* _Your tasks_
a. Translate this sentence from the discussion about Japan at the end of World War II into Spanish: "I meant to say all wars are wrong and we should avoid them!"
b. Carry on the discussion about Japan at the end of World War II from its last post.

* _Text segment_
# # # # # # #

PS: A Japanese anime featuring Japan at the end of WW2: Grave of the Fireflies / original trailer
Depends. Did my country start a war that cost the lives of millions of people, and was my country refusing to surrender in the face of defeat while continuing to hold thousands of nearly-starved prisoners, while continuing to kill thousands in the countries i still occupied? Then it was probably justified.
No No you misunderstand, i was ranting against all wars!I meant to say all wars are wrong and we should avoid them!That's one of the "best" relativizations I've ever heard.
So murdering hundreds of thousands of civilians is "ok", as 'everyone' commits war crimes anyhow?!? That seems to me being morbid sarcasm at it's best.

# # # # # # #

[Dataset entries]
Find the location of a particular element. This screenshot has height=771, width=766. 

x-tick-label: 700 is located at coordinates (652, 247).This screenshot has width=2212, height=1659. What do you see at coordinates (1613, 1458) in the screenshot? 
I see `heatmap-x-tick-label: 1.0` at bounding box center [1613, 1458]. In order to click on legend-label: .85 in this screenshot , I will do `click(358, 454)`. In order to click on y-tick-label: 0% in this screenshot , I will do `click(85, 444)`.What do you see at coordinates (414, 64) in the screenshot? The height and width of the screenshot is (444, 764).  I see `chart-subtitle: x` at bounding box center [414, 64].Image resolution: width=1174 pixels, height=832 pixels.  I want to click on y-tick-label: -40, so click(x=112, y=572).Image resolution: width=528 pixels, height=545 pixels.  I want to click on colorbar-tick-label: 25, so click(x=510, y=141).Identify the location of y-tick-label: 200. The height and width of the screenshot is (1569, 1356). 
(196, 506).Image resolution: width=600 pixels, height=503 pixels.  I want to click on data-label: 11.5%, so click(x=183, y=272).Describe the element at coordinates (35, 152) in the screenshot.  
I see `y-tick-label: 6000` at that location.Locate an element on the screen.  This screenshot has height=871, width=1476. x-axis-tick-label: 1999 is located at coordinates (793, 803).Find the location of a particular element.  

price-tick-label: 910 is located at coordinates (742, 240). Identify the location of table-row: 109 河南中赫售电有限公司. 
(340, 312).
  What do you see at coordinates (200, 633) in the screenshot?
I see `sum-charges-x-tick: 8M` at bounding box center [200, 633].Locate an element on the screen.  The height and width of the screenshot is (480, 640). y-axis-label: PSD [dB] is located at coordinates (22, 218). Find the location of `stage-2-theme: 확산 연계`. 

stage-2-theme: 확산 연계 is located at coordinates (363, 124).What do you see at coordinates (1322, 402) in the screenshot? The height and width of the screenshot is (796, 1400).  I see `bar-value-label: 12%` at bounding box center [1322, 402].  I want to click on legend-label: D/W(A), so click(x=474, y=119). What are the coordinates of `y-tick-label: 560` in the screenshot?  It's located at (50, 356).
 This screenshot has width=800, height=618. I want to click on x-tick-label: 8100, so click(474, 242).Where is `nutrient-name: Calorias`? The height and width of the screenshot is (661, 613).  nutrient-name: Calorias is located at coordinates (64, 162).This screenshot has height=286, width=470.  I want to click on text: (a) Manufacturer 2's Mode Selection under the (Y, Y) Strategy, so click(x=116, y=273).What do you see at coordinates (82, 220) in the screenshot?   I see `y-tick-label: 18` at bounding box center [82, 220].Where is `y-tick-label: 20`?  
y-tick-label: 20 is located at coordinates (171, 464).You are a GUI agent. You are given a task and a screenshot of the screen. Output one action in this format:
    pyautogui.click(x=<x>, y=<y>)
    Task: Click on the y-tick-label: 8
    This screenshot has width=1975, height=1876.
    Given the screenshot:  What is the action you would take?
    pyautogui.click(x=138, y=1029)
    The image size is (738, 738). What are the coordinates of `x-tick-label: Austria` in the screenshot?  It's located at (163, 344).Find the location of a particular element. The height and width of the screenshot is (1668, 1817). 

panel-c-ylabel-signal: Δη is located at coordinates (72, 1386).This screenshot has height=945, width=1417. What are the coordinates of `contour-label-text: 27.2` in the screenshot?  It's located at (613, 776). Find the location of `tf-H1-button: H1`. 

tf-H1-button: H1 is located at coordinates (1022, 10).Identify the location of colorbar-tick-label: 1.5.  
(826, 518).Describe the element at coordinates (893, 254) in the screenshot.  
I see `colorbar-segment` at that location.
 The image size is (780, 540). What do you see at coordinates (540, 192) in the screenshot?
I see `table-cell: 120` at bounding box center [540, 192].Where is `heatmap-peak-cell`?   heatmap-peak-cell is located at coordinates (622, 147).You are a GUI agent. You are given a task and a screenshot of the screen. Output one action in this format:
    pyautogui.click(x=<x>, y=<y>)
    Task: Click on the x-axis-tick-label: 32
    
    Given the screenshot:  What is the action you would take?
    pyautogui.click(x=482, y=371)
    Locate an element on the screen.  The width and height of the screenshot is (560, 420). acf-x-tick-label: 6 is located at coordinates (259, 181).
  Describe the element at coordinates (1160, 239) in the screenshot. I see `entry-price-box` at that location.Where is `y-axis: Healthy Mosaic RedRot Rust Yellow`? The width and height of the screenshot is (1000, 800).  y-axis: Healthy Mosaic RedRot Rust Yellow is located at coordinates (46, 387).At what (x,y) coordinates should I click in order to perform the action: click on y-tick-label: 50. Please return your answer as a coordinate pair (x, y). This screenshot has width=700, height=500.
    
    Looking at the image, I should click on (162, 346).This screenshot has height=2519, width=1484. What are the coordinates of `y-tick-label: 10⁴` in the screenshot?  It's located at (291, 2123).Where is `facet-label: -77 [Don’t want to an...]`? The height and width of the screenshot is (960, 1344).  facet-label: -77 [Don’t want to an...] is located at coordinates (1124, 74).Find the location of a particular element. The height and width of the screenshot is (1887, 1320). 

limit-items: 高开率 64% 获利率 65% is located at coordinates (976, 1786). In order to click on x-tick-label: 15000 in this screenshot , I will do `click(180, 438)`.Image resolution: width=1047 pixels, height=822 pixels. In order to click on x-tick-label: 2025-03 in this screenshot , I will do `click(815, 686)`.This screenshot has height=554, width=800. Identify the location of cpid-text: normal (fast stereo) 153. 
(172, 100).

# # # # # # #

* _Answers for the exercise_
a. ¡Quería decir que todas las guerras están mal y que deberíamos evitarlas!

b.
Il y a quelque chose de pire que d'avoir une âme perverse. C’est d'avoir une âme habituée
Charles Péguy
Every human society must justify its inequalities: reasons must be found because, without them, the whole political and social edifice is in danger of collapsing”.
Thomas Piketty
Funny enough Urban II's intention of Crusade was to export all the murderers in Europe to Muslim world so:
1. Europe would have less murderers, hence less violence.
2. Church could gain some lands.
Bonus: Byzantium might be saved.
It is basically like how Spain exported Conquistador all around the world.
I think more people would have been killed by conventional explosives had an invasion taken place. And the Soviets would probably have captured the northern half of Japan.
This is why the citizens of the USA routinely ignore their own war crimes but only notice others as having the ability to commit them. Wake up and look at Iraq and the loss of civilian lives. Look at the atomic and fire bombing and ignore the loss of life either directly or indirectly. One can easily justify weapons of mass destruction and think "Only we have the right to have and use them."
By that kind of logic, then the USA should be accused of war crimes and our soldiers punished, for we have in history caused genocide as well.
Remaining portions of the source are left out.